Farm Hall

4
Reviewer's rating

I saw Katherine Moar’s excellent debut play, Farm Hall, when this touring production reached Oxford. It’s inspired by the true story of six German physicists who were held in a Cambridgeshire stately (but rather dilapidated) home at the end of World War II. By then Hitler had been defeated but the war in the Pacific was still raging. The powers that held them surreptitiously recorded everything they said over about seven months and it would seem that this play’s not only influenced by the true tale of what happened that summer of 1945 but also recreates some of the things these men actually said.

The first part of the play sets up the situation and introduces us to the different roles they played for Germany. The set of the sitting room in which everything happens is an evocative design by Ceci Calf and redolent not only of the time of the story but also of the kind of well-made play that this is.

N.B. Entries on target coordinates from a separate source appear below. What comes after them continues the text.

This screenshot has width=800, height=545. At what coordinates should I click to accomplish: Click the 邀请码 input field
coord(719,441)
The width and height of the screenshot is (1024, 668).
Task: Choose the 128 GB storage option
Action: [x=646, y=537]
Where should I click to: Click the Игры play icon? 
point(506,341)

The direction by Stephen Unwin is suitably droll, tight and economical.

We are observing a  team of men who ran the attempt to create the first atomic bomb so that Hitler would definitively win the war. The play begins simply with them killing time and fighting the boredom of their capitvity. They are even reading to each other from a script of Noel Coward’s play Blithe Spirit – an apt metaphor for the ghosts that will haunt them. With humour and misdirection we learn that Heisenberg (Alan Cox) is a kind of leader of this group, that Weizsaecker (Daniel Boyd) got his appointment because he has strong family link to the Third Reich, that Bagge (appealingly performed by George Jones) is a Nazi Party member but feels some guilt about his having joined the party for the sake of promoting his career. Von Laue (William Cubb) emerges as a careful objector to the regime and its atrocities while Hahn (a strong Forbes Masson) is morally disturbed, fighting with himself, half proud and half guilty, over having discovered nuclear fission. Julius D’Silva meanwhile embodies the character of Diebner and his unstinting, unashamed lack of guilt at having supported the project and the Nazi party. The play is a study in understanding the moral pressures as well as the ambiguities of ambition under and support for an evil regime.

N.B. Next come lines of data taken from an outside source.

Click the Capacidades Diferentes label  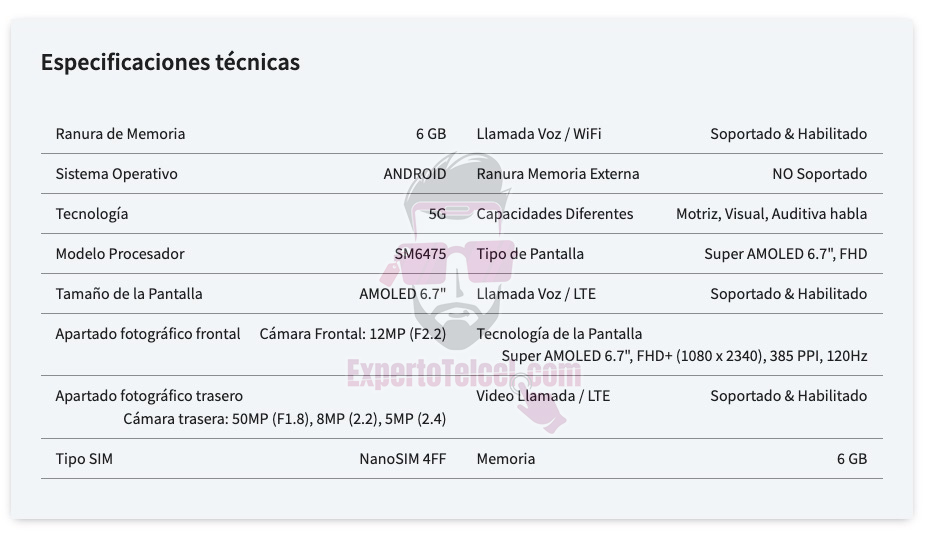[x=555, y=214]
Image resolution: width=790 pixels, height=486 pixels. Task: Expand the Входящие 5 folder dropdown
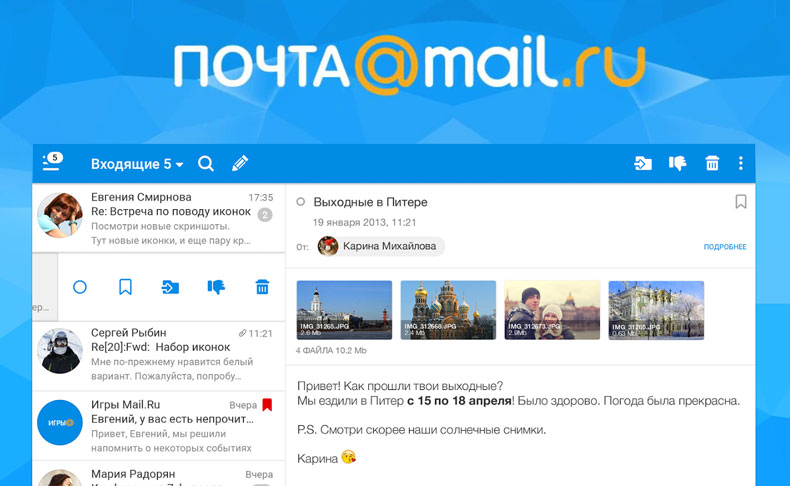[137, 164]
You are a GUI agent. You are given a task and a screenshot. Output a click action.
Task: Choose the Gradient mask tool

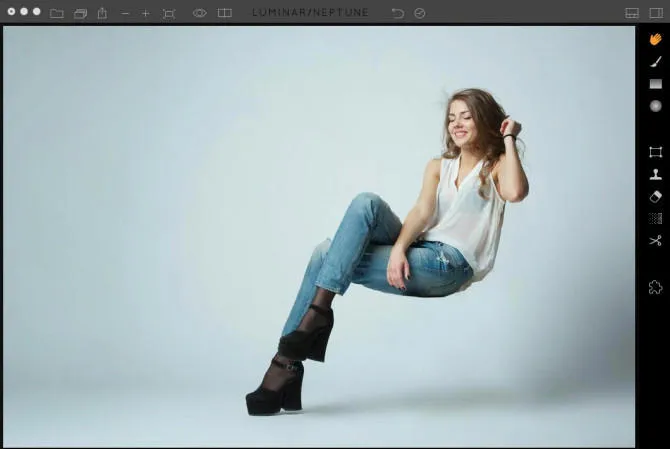click(655, 84)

Part way through the evening, these men learn that America has dropped the first atomic bomb on Hiroshima.  They are given a radio and we too hear what I take to be the words of the actual BBC news broadcast announcing dropping of the first atomic bomb on Hiroshima.

At first, before hearing the broadcast, our German scientists are incredulous. How could American scientists beat German  scientists? This makes the play a companion piece, in its way, to the film Oppenheimer which itself dramatizes the fear that Germany will develop an atomic bomb and the overriding need, therefore, for the Allies to get there first. One of the points that emerges is the German scientists complaining that Hitler split his teams and created rivalries, undermining the work.

The second half of the evening builds in intensity. The moral ambiguity of creating such a bomb is examined. The various motives – ambition, a simple need for a job and money, wishing to please Hitler – are explored and finally there is special emphasis on two specific things: Hahn’s guilt over his scientific discovery; and the role of Heisenberg in possibly causing delays as a resistance to Hitler and his regime and an expression of his knowledge that, in a morally ambivalent situation, it would be less awful for the world if the Americans to achieved the bomb first. We are left with puzzles and moral issues that can never be solved but must be thought about.